You also get a singleplayer mode thrown in for good measure which takes around five hours to complete and lets you learn some of the basics of the game. While the story itself is fairly weak the voice acting is pretty good, and while the action may not blow you away it’s still a solid effort and is good fun to play through. At it’s heart Prejudice is a multiplayer game, but it’s still nice to see a solid campaign added to the game, and it definitely helps up the value for money of the overall package. You can also unlock a lot of multiplayer unlocks by playing singleplayer as well.

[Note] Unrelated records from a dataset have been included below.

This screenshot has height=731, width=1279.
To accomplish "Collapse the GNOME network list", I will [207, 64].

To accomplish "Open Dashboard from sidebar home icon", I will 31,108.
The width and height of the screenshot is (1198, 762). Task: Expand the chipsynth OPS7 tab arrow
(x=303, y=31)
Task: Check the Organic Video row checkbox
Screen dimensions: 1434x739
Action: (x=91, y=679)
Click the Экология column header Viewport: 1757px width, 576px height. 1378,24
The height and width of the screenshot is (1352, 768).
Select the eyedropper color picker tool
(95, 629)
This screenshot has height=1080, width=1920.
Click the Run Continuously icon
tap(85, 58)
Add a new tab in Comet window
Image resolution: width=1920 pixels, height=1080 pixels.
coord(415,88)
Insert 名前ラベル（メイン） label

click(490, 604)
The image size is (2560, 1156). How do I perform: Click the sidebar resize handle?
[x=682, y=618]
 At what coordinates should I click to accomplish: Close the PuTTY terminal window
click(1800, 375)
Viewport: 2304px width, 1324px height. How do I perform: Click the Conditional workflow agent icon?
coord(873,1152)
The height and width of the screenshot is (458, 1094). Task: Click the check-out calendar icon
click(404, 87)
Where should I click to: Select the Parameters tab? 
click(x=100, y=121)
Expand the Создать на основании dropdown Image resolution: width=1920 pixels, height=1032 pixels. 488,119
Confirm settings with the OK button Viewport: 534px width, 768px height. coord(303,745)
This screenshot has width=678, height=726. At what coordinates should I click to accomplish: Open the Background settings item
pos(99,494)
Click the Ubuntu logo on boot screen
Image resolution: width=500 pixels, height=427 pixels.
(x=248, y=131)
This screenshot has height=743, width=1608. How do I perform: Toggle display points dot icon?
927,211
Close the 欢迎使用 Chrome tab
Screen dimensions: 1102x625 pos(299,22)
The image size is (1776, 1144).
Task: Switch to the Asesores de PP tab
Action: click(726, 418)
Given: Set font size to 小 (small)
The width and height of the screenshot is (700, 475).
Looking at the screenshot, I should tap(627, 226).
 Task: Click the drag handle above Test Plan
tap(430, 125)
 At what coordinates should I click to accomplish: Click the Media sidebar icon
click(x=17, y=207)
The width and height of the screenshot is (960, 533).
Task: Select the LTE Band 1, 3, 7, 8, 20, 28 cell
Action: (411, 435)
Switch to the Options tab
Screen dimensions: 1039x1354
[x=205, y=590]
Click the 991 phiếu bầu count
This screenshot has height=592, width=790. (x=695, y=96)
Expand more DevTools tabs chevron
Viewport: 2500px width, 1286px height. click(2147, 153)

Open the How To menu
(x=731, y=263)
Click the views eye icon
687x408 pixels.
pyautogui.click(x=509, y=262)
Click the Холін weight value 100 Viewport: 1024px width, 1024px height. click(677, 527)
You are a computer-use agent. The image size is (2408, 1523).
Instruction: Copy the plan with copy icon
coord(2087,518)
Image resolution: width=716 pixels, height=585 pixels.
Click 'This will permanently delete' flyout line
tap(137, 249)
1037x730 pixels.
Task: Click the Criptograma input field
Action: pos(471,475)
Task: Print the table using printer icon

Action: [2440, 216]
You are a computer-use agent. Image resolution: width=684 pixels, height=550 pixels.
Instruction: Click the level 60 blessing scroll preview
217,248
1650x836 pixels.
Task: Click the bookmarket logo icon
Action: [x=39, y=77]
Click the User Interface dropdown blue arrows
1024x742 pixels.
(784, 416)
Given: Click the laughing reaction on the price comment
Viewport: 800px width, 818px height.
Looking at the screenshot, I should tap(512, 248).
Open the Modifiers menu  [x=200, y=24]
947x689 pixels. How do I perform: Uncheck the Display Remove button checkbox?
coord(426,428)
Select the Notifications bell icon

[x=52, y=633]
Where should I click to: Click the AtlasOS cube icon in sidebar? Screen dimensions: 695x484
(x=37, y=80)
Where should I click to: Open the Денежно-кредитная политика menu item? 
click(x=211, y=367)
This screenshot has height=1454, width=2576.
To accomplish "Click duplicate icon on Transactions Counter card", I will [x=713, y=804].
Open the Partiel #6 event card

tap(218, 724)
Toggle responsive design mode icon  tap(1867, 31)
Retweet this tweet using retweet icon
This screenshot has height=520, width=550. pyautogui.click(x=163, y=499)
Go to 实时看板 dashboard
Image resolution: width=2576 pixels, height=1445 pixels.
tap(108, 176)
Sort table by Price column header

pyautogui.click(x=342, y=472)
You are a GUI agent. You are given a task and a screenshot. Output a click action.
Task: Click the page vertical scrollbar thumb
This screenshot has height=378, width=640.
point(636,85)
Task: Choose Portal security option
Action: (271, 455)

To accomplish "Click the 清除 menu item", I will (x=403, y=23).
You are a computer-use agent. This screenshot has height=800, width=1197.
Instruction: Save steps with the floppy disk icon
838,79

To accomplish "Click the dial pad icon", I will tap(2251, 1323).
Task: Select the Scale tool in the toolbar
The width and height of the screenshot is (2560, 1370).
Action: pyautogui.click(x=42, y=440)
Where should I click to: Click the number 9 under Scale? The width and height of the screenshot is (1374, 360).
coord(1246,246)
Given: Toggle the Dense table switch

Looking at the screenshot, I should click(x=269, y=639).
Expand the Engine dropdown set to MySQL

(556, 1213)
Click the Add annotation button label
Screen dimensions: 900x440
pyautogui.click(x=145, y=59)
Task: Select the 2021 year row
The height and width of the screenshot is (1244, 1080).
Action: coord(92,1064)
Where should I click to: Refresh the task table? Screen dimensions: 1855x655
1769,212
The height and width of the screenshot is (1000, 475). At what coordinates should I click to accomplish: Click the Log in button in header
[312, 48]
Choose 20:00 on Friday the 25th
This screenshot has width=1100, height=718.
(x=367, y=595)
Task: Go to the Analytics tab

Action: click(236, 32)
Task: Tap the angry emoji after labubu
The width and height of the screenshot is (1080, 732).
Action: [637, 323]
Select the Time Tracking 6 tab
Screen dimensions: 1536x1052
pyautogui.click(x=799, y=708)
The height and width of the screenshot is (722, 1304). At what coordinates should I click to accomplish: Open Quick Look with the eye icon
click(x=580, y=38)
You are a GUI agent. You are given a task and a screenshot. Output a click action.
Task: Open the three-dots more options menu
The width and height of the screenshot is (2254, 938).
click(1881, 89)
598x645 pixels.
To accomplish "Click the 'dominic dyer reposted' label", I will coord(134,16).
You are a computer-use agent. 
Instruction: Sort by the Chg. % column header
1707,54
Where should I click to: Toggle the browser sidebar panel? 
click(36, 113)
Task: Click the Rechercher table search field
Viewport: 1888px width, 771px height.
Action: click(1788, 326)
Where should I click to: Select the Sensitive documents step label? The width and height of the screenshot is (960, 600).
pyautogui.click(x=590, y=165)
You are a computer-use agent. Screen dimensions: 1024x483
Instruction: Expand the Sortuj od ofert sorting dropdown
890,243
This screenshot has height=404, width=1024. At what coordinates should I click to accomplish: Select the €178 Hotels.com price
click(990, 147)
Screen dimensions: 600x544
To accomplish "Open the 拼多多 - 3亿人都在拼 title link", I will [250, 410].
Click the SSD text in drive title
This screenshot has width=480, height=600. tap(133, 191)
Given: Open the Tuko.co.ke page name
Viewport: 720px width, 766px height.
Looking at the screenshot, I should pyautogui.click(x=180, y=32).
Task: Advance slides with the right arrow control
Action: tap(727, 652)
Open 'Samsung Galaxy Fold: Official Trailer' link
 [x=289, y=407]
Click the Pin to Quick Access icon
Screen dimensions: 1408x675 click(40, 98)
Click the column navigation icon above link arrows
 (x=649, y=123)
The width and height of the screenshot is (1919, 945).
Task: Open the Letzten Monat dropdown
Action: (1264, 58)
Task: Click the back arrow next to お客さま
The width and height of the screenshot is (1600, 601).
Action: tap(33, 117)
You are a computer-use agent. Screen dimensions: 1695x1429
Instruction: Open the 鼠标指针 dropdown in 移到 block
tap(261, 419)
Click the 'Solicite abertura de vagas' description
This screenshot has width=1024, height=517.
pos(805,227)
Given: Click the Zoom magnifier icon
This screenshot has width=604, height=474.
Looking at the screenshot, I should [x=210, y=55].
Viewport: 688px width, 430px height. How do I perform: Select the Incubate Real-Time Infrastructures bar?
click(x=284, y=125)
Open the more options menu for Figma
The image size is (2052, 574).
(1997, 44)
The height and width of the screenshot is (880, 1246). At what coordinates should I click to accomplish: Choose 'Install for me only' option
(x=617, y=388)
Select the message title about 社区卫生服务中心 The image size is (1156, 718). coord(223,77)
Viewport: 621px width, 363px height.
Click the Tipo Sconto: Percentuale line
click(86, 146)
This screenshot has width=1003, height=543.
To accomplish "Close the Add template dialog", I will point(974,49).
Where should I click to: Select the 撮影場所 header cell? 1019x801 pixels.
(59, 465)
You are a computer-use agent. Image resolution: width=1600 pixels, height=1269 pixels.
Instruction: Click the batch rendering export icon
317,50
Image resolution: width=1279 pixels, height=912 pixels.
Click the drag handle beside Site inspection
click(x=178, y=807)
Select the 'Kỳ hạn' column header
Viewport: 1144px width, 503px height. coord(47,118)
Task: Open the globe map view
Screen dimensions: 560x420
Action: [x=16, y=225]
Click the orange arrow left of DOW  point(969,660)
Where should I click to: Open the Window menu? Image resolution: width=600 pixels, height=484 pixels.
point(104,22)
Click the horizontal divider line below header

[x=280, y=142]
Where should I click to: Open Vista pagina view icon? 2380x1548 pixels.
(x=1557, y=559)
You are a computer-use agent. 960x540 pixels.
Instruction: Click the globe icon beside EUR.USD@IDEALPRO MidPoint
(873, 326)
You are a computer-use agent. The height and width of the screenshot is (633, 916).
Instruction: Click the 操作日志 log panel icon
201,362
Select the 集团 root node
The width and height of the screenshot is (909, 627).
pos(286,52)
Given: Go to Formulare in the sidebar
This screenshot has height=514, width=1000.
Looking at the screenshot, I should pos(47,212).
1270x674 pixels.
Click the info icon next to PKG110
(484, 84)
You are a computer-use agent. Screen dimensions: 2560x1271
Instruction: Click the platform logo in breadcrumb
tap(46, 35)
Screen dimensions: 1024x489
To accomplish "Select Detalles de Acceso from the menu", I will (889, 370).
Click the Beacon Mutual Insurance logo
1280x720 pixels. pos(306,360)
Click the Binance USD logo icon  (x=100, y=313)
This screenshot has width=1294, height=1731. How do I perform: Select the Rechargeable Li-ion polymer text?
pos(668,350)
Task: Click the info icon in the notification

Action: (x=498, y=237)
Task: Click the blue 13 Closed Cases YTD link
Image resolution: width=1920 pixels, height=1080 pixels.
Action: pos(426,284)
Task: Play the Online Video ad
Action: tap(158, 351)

Quite simply this is a great addition to Arcade.

The Good:
+ I got my tank!!!!
+ Killing an enemy by landing on top of them as you “burn-in”
+ Great value for money!

The Bad:
– Occasional problems with hit-detection.
– Campaign is solid, but not great.
-Art style is a bit bland.


Graphics: 7.5
The art-style behind Section 8 is a bit bland, but apart from that it looks good.

Sound: 8
Some good voice acting is in there and weapons sound nice and chunky along with crisp sound effects.

Story: 5
Pretty poor, and the characters aren’t going to leave you caring what happens to them.

Gameplay: 9
Plenty of customisation, big maps and fun gunplay mixed in with some cool features equals one of the best Arcade shooters out there.

Lifespan: 9
A five hour campaign, co-op and multiplayer with plenty of maps equates to more content that most full retail FPS games offer. For an Arcade game there is a whopping amount of stuff.

Overall: 9
Section 8 couldn’t quite make it as a full retail game, but it has found a home on XBLA offering more content that most retail shooters at a fraction of the price. Sure, it’s 1200MSP but for that you get a great multiplayer shooter with plenty of content and a solid singleplayer backing it all up. Section 8: Prejudice is one of the best multiplayer experiences I’ve played in quite a while, and I look forward to crushing you on the battlefield.